> On May 27, 2016, at 4:35 PM, Brent Royal-Gordon via swift-evolution
> <[email protected]> wrote:
> I am not a fan of this syntax. `;` reads very strongly as a statement ender
> to me,
Technically speaking, Swift uses semicolon as a separator, not a line ender.
We already use it to separate multiple expressions on the same line, typically
when those expressions are side effecting:
print(“foo”); print(“bar”) // silly example
The proposal is consistent with this usage.
> and yet at the same time, it's still visually quite close to `,`. My first
> impression was that the proposal had an embarrassing typo in the very first
> example.
Particularly if we end up with Matthew’s proposal to allow omitting the
semicolon when it is at the end of the line, I think we’d end up with much
nicer looking code in practice. Here are a couple of random example conditions
I pulled from AlamoFire (feel free to pick some of your own):
Now:
if let
path = fileURL.path,
fileSize = try
NSFileManager.defaultManager().attributesOfItemAtPath(path)[NSFileSize] as?
NSNumber
{
guard let
path = fileURL.path
where NSFileManager.defaultManager().fileExistsAtPath(path,
isDirectory: &isDirectory) && !isDirectory else
{
if let path = fileURL.path where
NSFileManager.defaultManager().fileExistsAtPath(path) {
With SE-0099 + Matthew’s extension, this could be written more nicely as:
if let path = fileURL.path
let fileSize = try
NSFileManager.defaultManager().attributesOfItemAtPath(path)[NSFileSize] as?
NSNumber
{
guard let path = fileURL.path
NSFileManager.defaultManager().fileExistsAtPath(path, isDirectory:
&isDirectory)
!isDirectory else
{
if let path = fileURL.path;
NSFileManager.defaultManager().fileExistsAtPath(path) {
To be clear, I’m not saying I prefer alamofire’s indentation style :-)

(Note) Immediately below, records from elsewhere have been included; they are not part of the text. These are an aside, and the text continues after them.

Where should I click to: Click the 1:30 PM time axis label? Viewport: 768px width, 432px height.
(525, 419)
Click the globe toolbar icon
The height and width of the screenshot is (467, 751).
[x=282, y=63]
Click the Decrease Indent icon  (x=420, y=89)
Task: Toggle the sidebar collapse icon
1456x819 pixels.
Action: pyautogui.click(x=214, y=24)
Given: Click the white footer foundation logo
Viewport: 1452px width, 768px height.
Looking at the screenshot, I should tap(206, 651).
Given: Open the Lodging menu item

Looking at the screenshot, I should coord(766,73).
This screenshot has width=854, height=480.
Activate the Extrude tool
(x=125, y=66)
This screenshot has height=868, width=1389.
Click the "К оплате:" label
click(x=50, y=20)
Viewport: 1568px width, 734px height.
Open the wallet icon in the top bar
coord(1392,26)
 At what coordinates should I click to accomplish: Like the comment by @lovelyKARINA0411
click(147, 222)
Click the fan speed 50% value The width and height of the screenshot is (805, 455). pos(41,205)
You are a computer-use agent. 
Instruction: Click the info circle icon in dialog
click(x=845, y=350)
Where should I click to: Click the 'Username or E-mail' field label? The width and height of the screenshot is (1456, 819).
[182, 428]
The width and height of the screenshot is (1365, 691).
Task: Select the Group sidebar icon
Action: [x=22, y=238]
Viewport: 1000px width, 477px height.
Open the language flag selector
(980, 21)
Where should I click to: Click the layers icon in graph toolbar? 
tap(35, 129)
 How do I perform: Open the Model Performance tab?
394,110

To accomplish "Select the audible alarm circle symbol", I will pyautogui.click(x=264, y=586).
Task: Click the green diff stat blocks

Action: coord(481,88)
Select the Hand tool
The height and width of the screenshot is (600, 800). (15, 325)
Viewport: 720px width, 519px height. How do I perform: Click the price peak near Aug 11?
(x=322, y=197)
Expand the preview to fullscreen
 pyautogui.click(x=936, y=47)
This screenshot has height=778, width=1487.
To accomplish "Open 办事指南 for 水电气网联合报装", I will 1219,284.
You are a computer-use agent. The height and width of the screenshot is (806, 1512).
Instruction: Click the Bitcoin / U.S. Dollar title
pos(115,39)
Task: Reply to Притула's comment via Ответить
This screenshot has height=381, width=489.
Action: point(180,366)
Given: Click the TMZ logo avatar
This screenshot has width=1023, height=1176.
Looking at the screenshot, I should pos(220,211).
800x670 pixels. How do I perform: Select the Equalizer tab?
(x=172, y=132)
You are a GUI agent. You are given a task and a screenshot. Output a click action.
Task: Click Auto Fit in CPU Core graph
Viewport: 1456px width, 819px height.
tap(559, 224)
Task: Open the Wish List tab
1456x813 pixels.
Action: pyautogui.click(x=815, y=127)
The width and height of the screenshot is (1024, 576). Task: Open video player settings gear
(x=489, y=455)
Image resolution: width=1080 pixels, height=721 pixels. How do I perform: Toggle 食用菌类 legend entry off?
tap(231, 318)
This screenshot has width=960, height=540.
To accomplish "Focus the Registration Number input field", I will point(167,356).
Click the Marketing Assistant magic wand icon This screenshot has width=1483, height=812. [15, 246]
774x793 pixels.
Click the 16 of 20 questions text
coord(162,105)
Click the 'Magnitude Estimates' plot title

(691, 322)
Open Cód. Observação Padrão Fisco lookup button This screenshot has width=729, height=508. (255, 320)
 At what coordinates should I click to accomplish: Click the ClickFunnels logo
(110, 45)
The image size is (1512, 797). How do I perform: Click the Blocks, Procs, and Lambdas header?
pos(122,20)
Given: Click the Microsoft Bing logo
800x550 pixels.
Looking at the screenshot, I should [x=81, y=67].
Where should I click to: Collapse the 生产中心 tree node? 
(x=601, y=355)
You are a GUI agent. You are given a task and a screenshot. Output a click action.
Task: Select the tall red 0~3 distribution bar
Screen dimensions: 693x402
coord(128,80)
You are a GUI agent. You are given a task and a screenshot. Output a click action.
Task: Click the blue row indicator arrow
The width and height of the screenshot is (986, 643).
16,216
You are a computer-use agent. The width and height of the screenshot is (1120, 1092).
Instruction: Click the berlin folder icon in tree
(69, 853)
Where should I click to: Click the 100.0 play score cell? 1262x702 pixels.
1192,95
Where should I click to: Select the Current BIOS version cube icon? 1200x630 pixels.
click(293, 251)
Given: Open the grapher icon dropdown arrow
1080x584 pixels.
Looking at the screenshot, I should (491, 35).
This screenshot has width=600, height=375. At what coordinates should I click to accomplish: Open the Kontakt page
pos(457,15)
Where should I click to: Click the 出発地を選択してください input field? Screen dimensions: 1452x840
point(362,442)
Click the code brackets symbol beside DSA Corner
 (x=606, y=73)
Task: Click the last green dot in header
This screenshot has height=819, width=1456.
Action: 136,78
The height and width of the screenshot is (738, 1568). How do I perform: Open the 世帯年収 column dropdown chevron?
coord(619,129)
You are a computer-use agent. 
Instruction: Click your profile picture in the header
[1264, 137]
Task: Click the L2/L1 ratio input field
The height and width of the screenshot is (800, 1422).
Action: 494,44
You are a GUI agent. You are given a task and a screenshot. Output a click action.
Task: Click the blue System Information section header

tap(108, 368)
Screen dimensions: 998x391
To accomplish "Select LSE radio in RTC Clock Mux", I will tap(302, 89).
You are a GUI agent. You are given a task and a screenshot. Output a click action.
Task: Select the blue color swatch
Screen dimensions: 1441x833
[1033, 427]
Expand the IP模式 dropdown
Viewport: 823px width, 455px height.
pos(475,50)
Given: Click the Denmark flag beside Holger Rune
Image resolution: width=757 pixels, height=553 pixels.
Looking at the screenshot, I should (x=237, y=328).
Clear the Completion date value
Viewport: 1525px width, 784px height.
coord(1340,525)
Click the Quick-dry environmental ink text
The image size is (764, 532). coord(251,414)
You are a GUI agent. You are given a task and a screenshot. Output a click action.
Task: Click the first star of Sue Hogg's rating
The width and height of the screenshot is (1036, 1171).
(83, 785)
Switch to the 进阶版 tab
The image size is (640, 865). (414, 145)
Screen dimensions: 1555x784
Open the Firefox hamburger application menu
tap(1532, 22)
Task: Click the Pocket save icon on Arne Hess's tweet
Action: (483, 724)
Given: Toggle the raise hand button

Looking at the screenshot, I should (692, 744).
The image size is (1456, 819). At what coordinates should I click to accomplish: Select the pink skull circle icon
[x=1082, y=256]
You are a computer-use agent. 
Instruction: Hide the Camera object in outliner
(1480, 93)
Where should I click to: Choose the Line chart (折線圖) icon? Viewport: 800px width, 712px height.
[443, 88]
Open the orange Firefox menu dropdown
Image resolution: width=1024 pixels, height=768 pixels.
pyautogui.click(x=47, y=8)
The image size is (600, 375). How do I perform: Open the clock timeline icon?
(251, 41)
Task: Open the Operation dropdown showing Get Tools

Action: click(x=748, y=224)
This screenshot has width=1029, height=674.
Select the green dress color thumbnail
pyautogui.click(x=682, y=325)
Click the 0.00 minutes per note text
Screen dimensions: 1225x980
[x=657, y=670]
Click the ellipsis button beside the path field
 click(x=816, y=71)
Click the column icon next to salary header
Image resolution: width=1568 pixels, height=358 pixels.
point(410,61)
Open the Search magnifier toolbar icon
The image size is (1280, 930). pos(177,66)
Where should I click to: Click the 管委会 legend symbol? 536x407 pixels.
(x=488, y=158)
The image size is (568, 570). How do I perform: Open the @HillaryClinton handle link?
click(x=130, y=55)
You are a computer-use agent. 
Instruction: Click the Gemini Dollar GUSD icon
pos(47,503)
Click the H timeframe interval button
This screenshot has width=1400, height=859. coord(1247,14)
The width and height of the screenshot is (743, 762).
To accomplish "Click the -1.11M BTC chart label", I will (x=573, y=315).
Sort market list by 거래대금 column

> My suggestion would be to reuse our normal && operator:
>
> guard
> x == 0 &&
> let y = optional &&
> z == 2
> else { ... }
>
> This would obviously be a built-in `&&` separate from our existing, infix
> operator `&&`.
Yes, this is technically feasible, but it has the opposite problem from the
above: && is very closely associated (in terms of programmer mindspace) with
boolean conditionals, and the let/case clauses are *not* boolean conditions.